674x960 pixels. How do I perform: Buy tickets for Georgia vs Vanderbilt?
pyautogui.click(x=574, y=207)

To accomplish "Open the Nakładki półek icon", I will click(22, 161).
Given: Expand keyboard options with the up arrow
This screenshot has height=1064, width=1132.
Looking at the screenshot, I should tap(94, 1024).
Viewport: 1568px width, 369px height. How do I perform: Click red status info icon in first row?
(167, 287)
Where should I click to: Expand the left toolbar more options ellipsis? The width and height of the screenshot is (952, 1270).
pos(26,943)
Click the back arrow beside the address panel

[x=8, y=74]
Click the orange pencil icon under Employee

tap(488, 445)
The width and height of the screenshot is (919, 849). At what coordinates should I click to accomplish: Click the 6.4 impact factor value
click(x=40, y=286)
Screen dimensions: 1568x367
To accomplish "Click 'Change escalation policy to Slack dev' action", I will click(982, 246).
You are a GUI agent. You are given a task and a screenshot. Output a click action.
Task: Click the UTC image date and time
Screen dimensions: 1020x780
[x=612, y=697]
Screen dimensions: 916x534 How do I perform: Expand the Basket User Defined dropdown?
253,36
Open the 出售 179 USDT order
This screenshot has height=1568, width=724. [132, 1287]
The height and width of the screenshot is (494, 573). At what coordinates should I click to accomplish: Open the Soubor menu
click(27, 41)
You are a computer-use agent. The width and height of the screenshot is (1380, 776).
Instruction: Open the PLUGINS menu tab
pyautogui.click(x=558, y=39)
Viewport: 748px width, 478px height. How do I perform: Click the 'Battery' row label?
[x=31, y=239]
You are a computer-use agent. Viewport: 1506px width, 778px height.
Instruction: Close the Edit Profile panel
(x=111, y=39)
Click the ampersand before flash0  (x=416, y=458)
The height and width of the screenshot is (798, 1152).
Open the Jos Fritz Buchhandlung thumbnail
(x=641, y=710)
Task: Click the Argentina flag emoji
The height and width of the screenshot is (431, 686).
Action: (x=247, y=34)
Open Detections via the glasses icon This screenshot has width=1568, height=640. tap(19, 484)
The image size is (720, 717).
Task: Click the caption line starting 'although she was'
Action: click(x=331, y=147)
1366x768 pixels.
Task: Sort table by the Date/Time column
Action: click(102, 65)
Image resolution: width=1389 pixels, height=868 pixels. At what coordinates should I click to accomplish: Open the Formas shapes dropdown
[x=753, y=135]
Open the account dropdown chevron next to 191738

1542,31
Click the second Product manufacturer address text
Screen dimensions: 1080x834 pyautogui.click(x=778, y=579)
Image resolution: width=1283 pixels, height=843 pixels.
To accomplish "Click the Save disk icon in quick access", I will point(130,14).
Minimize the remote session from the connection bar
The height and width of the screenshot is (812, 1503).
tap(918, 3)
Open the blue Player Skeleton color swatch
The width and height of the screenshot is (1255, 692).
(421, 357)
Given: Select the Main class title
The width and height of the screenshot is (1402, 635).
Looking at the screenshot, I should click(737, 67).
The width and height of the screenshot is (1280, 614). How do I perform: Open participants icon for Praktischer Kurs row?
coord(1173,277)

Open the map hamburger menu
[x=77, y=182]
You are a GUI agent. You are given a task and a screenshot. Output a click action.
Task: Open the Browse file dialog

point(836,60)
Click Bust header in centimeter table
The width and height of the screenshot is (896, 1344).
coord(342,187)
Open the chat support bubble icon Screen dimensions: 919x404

### Instructions for the task
Reproduce all of the records above word for word, line by line.

### Final result
674x960 pixels. How do I perform: Buy tickets for Georgia vs Vanderbilt?
pyautogui.click(x=574, y=207)

To accomplish "Open the Nakładki półek icon", I will click(22, 161).
Given: Expand keyboard options with the up arrow
This screenshot has height=1064, width=1132.
Looking at the screenshot, I should tap(94, 1024).
Viewport: 1568px width, 369px height. How do I perform: Click red status info icon in first row?
(167, 287)
Where should I click to: Expand the left toolbar more options ellipsis? The width and height of the screenshot is (952, 1270).
pos(26,943)
Click the back arrow beside the address panel

[x=8, y=74]
Click the orange pencil icon under Employee

tap(488, 445)
The width and height of the screenshot is (919, 849). At what coordinates should I click to accomplish: Click the 6.4 impact factor value
click(x=40, y=286)
Screen dimensions: 1568x367
To accomplish "Click 'Change escalation policy to Slack dev' action", I will click(982, 246).
You are a GUI agent. You are given a task and a screenshot. Output a click action.
Task: Click the UTC image date and time
Screen dimensions: 1020x780
[x=612, y=697]
Screen dimensions: 916x534 How do I perform: Expand the Basket User Defined dropdown?
253,36
Open the 出售 179 USDT order
This screenshot has height=1568, width=724. [132, 1287]
The height and width of the screenshot is (494, 573). At what coordinates should I click to accomplish: Open the Soubor menu
click(27, 41)
You are a computer-use agent. The width and height of the screenshot is (1380, 776).
Instruction: Open the PLUGINS menu tab
pyautogui.click(x=558, y=39)
Viewport: 748px width, 478px height. How do I perform: Click the 'Battery' row label?
[x=31, y=239]
You are a computer-use agent. Viewport: 1506px width, 778px height.
Instruction: Close the Edit Profile panel
(x=111, y=39)
Click the ampersand before flash0  (x=416, y=458)
The height and width of the screenshot is (798, 1152).
Open the Jos Fritz Buchhandlung thumbnail
(x=641, y=710)
Task: Click the Argentina flag emoji
The height and width of the screenshot is (431, 686).
Action: (x=247, y=34)
Open Detections via the glasses icon This screenshot has width=1568, height=640. tap(19, 484)
The image size is (720, 717).
Task: Click the caption line starting 'although she was'
Action: click(x=331, y=147)
1366x768 pixels.
Task: Sort table by the Date/Time column
Action: click(102, 65)
Image resolution: width=1389 pixels, height=868 pixels. At what coordinates should I click to accomplish: Open the Formas shapes dropdown
[x=753, y=135]
Open the account dropdown chevron next to 191738

1542,31
Click the second Product manufacturer address text
Screen dimensions: 1080x834 pyautogui.click(x=778, y=579)
Image resolution: width=1283 pixels, height=843 pixels.
To accomplish "Click the Save disk icon in quick access", I will point(130,14).
Minimize the remote session from the connection bar
The height and width of the screenshot is (812, 1503).
tap(918, 3)
Open the blue Player Skeleton color swatch
The width and height of the screenshot is (1255, 692).
(421, 357)
Given: Select the Main class title
The width and height of the screenshot is (1402, 635).
Looking at the screenshot, I should click(737, 67).
The width and height of the screenshot is (1280, 614). How do I perform: Open participants icon for Praktischer Kurs row?
coord(1173,277)

Open the map hamburger menu
[x=77, y=182]
You are a GUI agent. You are given a task and a screenshot. Output a click action.
Task: Open the Browse file dialog

point(836,60)
Click Bust header in centimeter table
The width and height of the screenshot is (896, 1344).
coord(342,187)
Open the chat support bubble icon Screen dimensions: 919x404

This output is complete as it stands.